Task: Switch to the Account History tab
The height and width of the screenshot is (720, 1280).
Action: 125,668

* * *

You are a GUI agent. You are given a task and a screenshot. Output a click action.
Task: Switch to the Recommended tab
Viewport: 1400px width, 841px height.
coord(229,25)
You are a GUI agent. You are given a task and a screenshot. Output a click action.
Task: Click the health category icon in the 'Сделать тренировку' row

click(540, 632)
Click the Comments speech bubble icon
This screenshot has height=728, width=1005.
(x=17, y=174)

• _Exercise prompt_:
Within the records above, count the lines that contain "Switch" and give only that number.

• _Response_:
2